Rex wants to scream again. He shuts his eyes, trying not to vomit.

"Gat," he says as loud as he can, which is only shades above a murmur. He coughs haggardly, feels the spray of saliva and probably blood fall back against his mouth and chin. "Stop it…."

Miraculously, Gatlocke hears him. Must have. Rex hears the retracting chime of the blades, the crunch of metal fist into meat and skull, and the thud of the body not too far away thereafter. There are screams then, and Rex knows exactly where The Businessman has landed, but the noises are laced with the roar of flame, distant enough from Rex that he can tune it out. What's done is done. And Gatlocke has made it clear time and time again that while he can choose to comply, he cannot be controlled.

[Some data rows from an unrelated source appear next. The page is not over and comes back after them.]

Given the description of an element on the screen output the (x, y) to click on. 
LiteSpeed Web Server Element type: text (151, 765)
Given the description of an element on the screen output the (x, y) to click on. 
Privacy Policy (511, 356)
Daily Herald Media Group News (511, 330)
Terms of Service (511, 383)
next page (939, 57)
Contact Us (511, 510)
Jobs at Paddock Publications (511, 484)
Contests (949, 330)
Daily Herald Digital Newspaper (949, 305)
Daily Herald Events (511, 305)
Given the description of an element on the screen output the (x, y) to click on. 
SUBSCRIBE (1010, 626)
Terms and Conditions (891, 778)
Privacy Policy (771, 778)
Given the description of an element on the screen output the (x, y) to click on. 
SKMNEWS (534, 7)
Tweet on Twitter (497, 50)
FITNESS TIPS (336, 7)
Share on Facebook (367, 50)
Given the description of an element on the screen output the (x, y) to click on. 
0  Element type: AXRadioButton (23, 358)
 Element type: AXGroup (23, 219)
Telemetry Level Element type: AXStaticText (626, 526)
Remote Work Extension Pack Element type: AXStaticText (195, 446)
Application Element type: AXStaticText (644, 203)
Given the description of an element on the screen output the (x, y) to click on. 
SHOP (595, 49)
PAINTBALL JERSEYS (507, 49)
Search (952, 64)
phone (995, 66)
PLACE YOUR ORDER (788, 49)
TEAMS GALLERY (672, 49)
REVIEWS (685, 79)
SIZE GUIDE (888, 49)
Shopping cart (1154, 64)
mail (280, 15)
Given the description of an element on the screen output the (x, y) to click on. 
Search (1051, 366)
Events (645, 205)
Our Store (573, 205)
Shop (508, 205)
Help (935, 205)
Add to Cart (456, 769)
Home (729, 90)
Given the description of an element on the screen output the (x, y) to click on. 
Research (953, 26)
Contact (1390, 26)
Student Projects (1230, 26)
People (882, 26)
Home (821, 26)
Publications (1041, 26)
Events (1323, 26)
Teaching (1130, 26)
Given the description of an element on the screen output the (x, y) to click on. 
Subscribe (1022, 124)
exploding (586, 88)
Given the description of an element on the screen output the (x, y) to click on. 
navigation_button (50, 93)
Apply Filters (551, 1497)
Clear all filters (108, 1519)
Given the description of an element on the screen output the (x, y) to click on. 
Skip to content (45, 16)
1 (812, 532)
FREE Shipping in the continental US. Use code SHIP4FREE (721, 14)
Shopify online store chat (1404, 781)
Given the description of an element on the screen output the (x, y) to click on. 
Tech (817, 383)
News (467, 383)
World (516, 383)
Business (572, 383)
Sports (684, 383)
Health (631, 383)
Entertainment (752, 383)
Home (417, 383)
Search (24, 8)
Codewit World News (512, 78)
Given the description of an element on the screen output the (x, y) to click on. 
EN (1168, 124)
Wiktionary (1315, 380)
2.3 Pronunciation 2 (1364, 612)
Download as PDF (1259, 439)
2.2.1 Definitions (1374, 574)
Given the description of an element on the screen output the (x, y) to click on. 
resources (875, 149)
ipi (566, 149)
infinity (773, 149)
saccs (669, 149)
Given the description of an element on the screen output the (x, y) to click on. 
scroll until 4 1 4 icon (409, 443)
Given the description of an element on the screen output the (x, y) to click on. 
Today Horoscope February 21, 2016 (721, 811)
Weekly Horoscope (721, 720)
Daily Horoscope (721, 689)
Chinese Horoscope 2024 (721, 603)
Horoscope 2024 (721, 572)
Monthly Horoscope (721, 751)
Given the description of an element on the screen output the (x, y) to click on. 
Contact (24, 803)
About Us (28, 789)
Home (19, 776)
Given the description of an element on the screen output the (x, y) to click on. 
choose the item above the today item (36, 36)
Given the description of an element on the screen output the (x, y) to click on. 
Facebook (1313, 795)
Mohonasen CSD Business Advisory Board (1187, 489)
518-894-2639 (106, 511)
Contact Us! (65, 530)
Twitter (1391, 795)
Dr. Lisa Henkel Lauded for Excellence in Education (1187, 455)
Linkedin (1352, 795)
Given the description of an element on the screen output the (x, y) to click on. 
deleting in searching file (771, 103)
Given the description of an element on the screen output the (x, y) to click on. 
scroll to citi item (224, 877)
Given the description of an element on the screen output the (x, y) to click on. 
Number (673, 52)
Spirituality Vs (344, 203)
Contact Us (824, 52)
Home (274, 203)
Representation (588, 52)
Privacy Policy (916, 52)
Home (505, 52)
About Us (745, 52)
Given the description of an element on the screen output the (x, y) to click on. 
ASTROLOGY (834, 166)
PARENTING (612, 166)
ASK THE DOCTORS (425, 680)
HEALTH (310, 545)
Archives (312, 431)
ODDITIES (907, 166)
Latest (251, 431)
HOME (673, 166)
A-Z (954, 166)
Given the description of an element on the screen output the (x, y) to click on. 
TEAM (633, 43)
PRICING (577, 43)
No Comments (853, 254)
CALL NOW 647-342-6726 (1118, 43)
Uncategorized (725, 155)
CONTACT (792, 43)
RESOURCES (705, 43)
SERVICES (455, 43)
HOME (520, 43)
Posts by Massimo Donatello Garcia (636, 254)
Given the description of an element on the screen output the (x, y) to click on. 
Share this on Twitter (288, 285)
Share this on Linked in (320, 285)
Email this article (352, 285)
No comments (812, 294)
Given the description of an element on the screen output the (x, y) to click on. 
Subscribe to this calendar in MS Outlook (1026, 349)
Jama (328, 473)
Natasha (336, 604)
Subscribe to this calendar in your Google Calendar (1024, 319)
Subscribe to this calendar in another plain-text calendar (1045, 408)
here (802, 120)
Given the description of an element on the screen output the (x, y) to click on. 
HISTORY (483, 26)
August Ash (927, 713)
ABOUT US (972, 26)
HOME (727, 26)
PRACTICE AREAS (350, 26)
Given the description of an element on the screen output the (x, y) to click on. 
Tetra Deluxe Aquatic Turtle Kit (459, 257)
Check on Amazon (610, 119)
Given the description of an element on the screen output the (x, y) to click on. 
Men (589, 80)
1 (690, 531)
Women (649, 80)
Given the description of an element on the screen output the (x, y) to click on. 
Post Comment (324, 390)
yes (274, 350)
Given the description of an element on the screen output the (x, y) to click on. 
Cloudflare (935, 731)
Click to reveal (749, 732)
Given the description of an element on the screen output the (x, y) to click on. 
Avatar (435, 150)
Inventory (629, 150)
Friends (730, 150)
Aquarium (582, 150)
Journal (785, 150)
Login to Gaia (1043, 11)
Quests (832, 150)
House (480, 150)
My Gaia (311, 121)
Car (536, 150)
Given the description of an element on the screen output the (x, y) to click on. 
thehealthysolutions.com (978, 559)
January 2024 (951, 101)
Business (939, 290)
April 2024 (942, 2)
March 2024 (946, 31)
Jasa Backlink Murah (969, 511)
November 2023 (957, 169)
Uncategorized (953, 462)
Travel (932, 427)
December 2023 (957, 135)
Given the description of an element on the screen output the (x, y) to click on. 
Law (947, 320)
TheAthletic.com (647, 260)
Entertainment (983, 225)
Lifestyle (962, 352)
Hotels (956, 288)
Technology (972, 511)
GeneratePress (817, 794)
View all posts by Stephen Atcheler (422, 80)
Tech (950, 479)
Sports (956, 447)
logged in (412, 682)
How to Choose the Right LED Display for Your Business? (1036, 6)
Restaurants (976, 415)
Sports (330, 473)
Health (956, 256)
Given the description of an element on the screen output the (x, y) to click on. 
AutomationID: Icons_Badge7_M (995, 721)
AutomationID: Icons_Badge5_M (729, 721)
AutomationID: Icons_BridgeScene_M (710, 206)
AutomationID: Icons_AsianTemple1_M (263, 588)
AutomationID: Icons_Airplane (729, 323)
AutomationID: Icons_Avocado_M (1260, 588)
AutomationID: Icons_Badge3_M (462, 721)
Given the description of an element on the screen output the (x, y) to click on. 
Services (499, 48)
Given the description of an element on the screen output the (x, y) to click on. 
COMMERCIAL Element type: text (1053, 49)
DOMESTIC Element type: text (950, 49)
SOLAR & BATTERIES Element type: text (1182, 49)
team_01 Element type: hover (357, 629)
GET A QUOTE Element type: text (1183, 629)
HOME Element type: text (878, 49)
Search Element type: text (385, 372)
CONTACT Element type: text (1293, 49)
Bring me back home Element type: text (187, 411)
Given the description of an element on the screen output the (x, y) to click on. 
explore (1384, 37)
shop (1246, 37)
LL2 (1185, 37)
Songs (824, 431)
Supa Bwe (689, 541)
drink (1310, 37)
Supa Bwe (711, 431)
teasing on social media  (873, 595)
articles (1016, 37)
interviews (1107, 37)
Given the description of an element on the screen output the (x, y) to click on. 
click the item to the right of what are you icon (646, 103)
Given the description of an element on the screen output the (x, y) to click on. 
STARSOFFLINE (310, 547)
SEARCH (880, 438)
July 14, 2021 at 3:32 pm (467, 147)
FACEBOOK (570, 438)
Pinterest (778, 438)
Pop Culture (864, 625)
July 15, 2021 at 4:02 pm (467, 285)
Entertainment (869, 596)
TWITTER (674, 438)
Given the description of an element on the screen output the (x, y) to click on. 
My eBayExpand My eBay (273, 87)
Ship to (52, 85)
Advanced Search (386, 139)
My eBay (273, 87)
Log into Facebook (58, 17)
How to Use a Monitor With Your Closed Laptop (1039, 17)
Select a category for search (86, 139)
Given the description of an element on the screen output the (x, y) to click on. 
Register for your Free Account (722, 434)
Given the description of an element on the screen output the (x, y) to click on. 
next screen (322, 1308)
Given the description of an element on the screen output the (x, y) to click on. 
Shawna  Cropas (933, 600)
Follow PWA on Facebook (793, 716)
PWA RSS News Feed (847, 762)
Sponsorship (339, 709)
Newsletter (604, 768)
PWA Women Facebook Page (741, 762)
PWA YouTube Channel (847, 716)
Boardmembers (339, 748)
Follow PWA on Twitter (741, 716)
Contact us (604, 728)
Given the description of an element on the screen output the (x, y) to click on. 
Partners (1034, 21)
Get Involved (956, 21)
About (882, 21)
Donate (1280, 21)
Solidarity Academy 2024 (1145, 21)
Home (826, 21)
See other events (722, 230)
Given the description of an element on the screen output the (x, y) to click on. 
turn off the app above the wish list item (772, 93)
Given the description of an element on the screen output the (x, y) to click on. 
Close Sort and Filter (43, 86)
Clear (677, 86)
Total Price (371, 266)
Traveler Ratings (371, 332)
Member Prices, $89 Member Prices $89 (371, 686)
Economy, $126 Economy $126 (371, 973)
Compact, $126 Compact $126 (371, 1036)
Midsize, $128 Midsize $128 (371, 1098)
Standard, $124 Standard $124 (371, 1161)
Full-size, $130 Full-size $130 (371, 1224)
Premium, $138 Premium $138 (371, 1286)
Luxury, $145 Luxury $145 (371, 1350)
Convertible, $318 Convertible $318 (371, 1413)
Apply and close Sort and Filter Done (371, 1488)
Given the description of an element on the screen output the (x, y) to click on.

There's a metal hand against his face, ironically gentle in contrast to the brutality it doled. Rex opens his eyes to Gatlocke hovering over him.

"Didn't know you had a daddy kink," Gatlocke says.

It hurts to talk. It hurts all over now- now that his nanites have gotten to the healing process, piecing him back together and bringing him back into full, painful awareness. So Rex just smiles wearily.

"Or a getting-shot kink," Gatlocke goes on. "You're hardly that quick when I want your attention. Were you trying to make me jealous? Because you already know I have my own shield. My own brain to think about these things. My own boyfriend I would've liked to protect…."

Jesus christ, the guy loves his soapbox. Rex forces himself to talk, and finds it's easier now than it had been. "Got it, prick. Next time, I'll let you die."

The corners of Gatlocke's mouth quirk up, and it finally looks like the tension is easing out of him. "Shows how much you were listening. But you seem to have the gist, at least."

But he doesn't take his eyes off Rex's as they wait for the latter's bones to reset, for the wounds to close and push out all the lodged rounds. His hand stays pressed along the swell of Rex's cheek, thumb light brushing near a healing cut under his eye. Rex watches the smoke rise and the ashes and ice flakes fall.

A drug cartel taken down, an infrastructure aflame, a felon killed, the two of them bruised and bleeding and trading snarks like pillow talk as the adrenaline dissipates.

Pretty typical for a Saturday night.